Tuesday, October 27, 2015

Travel Diary – Vietnam – Putting Your Best Foot Forward - Chap 1

The day before I left on my trip to Vietnam I went around town looking to buy a new camera. 

As I remembered, Vietnam was filled with colors and sounds and rustling and bustling and hustling crowds, street vendors, and store fronts openly enticing you to enter, and the flow of random masses of street vehicles - trucks, cars, cyclos, motor bikes - dangerously intertwining with each other while competing for limited space on the road with pedestrians.  

Truly a  photographer’s paradise but in the end I felt that a new camera would be a distraction to my visitor experience and so I decided to forgo the purchase. I would rely on my iPhone and make due.
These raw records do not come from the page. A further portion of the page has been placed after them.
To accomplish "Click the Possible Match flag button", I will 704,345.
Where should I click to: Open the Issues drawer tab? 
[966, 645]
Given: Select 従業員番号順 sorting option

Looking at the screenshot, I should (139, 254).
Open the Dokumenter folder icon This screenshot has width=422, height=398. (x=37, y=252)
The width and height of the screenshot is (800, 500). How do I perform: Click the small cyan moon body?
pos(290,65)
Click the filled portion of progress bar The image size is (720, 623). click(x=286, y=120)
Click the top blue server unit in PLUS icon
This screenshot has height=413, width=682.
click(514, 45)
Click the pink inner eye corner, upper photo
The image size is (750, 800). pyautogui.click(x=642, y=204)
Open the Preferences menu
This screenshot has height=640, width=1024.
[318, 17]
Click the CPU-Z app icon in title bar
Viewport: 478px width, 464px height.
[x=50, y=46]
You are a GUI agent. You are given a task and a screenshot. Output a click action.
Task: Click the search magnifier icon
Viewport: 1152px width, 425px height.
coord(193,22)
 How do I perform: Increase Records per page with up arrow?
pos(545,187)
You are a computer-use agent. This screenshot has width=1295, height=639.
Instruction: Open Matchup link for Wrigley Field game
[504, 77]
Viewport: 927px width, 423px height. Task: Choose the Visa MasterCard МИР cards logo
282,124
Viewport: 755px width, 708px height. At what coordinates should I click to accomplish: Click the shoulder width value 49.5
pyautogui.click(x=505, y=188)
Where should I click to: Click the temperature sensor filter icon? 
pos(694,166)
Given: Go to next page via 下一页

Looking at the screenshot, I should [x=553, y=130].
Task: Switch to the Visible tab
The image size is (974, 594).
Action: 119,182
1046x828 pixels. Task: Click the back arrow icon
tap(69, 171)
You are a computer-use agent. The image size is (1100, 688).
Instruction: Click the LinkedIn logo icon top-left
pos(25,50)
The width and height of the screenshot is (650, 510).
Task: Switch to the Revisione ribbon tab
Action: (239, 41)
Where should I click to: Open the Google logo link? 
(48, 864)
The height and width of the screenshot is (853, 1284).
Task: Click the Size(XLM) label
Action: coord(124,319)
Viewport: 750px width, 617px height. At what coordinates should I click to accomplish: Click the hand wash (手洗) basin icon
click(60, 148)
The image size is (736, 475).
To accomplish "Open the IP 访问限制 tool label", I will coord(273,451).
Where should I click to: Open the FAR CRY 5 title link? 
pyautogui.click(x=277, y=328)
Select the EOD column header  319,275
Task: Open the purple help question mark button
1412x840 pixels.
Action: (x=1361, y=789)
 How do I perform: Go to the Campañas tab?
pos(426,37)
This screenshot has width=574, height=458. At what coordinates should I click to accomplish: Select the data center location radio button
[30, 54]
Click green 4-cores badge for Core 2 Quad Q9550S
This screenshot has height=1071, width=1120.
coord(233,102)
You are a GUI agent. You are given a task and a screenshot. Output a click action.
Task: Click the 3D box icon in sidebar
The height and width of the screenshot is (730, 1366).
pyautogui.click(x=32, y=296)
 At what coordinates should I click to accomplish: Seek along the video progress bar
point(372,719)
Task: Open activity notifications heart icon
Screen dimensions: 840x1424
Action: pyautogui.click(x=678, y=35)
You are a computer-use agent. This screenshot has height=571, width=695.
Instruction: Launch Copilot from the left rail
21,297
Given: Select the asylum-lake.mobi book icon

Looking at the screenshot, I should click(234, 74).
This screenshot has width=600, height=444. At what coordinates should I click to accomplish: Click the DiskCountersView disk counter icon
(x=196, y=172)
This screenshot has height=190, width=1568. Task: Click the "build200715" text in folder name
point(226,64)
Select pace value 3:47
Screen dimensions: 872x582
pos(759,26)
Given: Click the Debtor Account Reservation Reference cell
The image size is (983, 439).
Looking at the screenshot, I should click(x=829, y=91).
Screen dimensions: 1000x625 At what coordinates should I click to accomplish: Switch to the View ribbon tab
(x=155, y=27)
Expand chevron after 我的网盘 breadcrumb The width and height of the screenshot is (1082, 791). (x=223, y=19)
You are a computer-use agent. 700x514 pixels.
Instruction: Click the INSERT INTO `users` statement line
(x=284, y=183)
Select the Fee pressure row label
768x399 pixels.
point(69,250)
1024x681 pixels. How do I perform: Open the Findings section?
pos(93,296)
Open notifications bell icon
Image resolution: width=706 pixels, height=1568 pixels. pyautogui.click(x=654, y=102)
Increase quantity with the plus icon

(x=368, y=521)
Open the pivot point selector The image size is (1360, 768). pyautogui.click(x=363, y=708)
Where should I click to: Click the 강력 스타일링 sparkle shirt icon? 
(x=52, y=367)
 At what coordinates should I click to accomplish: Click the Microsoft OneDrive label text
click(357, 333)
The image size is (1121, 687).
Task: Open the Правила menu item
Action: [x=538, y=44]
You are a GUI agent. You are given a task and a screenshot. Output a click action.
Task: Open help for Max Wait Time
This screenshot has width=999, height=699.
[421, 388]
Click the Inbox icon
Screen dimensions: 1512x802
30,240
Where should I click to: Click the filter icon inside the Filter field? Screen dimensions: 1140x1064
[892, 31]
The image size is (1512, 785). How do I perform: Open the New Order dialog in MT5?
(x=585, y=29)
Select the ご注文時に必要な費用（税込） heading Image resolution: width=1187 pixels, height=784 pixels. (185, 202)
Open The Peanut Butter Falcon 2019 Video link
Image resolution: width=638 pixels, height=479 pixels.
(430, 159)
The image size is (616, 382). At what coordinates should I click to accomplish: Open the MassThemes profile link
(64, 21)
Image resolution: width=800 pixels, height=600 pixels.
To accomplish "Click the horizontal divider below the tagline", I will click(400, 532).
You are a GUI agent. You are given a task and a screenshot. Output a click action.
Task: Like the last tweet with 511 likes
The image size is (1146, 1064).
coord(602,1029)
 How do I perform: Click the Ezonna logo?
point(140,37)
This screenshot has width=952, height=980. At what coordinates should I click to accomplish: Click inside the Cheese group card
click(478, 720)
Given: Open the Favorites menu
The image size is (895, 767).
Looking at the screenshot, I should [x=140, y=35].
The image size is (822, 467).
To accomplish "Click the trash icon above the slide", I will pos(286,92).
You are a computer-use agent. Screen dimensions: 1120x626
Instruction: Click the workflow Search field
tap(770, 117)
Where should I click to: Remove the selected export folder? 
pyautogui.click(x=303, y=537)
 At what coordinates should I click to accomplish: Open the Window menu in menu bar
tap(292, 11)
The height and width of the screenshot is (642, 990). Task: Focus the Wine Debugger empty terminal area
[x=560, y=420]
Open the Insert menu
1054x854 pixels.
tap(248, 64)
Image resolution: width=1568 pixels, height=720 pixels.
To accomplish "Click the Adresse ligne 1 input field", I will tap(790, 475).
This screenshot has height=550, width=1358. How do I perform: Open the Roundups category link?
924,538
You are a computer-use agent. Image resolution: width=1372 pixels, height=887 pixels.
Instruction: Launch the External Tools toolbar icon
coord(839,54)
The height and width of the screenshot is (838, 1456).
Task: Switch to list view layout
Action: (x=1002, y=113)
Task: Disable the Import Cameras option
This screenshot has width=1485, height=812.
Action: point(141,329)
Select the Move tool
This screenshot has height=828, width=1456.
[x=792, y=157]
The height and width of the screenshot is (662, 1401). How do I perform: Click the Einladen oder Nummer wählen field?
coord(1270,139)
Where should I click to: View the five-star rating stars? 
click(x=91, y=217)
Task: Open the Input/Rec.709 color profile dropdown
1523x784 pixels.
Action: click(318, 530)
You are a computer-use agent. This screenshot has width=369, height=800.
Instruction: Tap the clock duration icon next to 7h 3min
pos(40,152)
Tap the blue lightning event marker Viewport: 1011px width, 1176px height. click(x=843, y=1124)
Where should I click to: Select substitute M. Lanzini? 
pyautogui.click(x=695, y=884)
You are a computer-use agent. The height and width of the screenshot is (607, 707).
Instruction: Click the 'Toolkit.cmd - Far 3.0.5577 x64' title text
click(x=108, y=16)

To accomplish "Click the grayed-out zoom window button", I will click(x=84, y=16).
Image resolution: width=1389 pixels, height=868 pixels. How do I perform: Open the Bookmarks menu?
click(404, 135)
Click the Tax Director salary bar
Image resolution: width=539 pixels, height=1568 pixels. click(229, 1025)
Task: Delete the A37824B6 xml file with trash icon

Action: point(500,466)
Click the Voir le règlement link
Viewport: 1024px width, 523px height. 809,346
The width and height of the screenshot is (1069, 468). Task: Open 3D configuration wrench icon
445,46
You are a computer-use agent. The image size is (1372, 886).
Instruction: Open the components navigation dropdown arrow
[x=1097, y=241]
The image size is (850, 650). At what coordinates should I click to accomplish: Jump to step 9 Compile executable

The other turmoil in my life was a newly felt injured left foot mostly on the lateral foot pad. Probably as a result of some shoveling strain from the previous two days; I'm embarrassed by my dwindling constitution. Or could it be my gout paying me an unwelcome and very untimely visit. Either way, even after Celebrex and some last minute prednisone I am still hobbling around the airport barely making it to my next gate, sweating and anxiously thwarting the hordes of people obstructing traffic, diving for the last stretch to arrive in time. Maybe yard work was not such a good idea after all. 

I was looking forward to my Korean Airline flight to Seoul and then to Hanoi.  On the second level of the 747 in business class the service was impeccable, the food excellent but the seats were a little angled on recline. Not quite the miserable partially reclining variety, but nowhere near the flat lie-down seats that are now common on most carriers like Delta. In the end I was sinking and sliding down the seat over time putting more strain on my already injured foot. 



 Korean airline flight attendants must come from Mormon families. They could not look so similar without such a strong dose of genetic concordance. They looked all in their 20’s, wore soft white and turquoise outfits, were tall and had nice slim figures, with hairdos that matched, and with impeccable manners.  Everything was almost too perfect. If anything they looked android and robotic in their demeanor and service.  A far cry from American business class flight attendants who are usually the most senior, markedly older, not quite as fit or slim.  But they are still quite acceptable considering everything. Certainly they have more personality, but I guess you can't have everything. 

Writing this first installment on my flight to Hanoi.  Writing will be a chore because I didn’t take my laptop, worrying about theft and not willing to risk all that it possesses inside its hard disk.  The iPad I took was old and feeble like its owner but it would not be a great loss if stolen so long as I can posthumously delete its content with the find my iPhone app.